Orbit around another particle? That was not the original question.

You can change the intrinsic spin directions in a molecule
Again, that was not the original question.
 

1. What is meant by degrees of freedom in relation to rotating an electron?

Degrees of freedom refer to the number of independent variables that are needed to describe the state of a system. In the case of rotating an electron, there are three degrees of freedom: rotation around the x-axis, rotation around the y-axis, and rotation around the z-axis.

2. Why are there different degrees of freedom when rotating an electron compared to other particles?

Electrons are considered point particles, meaning they have no size or structure. This allows them to rotate around any axis without any restrictions, resulting in three degrees of freedom. Other particles, such as atoms, have a defined structure and therefore have fewer degrees of freedom when rotating.

3. Can an electron rotate in more than three dimensions?

The concept of rotation in more than three dimensions is difficult to visualize, but mathematically it is possible. However, in our physical world, electrons are confined to three dimensions and can only rotate around the x, y, and z axes.

4. How does the spin of an electron relate to its rotation?

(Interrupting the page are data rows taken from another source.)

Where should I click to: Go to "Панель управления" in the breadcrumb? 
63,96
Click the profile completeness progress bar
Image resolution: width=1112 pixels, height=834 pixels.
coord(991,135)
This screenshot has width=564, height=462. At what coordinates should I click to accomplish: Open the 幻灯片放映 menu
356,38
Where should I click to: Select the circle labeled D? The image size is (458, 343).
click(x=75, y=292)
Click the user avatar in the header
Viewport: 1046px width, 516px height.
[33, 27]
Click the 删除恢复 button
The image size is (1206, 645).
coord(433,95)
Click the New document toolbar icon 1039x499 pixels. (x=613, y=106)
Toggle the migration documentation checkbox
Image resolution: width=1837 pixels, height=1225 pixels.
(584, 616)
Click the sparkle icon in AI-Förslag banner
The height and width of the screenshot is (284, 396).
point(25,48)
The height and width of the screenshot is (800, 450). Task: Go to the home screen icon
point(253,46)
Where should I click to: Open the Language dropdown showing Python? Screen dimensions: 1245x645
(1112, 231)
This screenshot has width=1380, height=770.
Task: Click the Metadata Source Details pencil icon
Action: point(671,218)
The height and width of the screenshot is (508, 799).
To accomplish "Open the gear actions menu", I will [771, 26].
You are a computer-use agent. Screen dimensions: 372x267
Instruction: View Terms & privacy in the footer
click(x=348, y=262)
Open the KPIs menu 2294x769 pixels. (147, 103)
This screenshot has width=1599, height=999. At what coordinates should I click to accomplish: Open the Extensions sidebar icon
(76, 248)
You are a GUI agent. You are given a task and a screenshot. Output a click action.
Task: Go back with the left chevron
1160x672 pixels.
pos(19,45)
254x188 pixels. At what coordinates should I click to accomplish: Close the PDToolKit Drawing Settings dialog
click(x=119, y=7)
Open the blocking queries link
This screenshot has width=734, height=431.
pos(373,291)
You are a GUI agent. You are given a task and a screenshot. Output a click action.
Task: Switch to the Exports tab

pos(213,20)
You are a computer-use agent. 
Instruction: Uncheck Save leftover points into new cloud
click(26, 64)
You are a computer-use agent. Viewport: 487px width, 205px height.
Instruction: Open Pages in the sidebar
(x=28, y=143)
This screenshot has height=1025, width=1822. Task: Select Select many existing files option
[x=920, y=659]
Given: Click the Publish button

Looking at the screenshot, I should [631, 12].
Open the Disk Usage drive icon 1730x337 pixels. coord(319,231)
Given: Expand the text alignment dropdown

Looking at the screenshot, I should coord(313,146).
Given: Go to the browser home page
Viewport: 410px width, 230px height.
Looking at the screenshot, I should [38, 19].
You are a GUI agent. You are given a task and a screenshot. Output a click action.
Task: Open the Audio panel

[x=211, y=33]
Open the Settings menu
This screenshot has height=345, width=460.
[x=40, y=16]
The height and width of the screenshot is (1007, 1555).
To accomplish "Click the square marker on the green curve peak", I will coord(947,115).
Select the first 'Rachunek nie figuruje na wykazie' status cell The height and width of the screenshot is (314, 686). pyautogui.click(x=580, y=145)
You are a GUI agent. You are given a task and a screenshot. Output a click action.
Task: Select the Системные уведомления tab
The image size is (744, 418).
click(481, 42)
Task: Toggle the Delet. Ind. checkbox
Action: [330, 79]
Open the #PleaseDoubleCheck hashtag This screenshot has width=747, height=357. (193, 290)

The spin of an electron is a distinct property that is not related to its rotation. While the spin of an electron can be thought of as a form of rotation, it does not involve movement through space like traditional rotation. The spin of an electron is an intrinsic property that affects its behavior in certain situations, but it does not contribute to its degrees of freedom in rotation.

5. What implications does the concept of degrees of freedom have in the study of quantum mechanics?

The concept of degrees of freedom is crucial in understanding the behavior of particles at a quantum level. In quantum mechanics, particles do not have well-defined paths or trajectories, and instead, their behavior is described by wave functions that depend on their degrees of freedom. The different degrees of freedom of a particle, such as an electron, can affect its properties and interactions with other particles.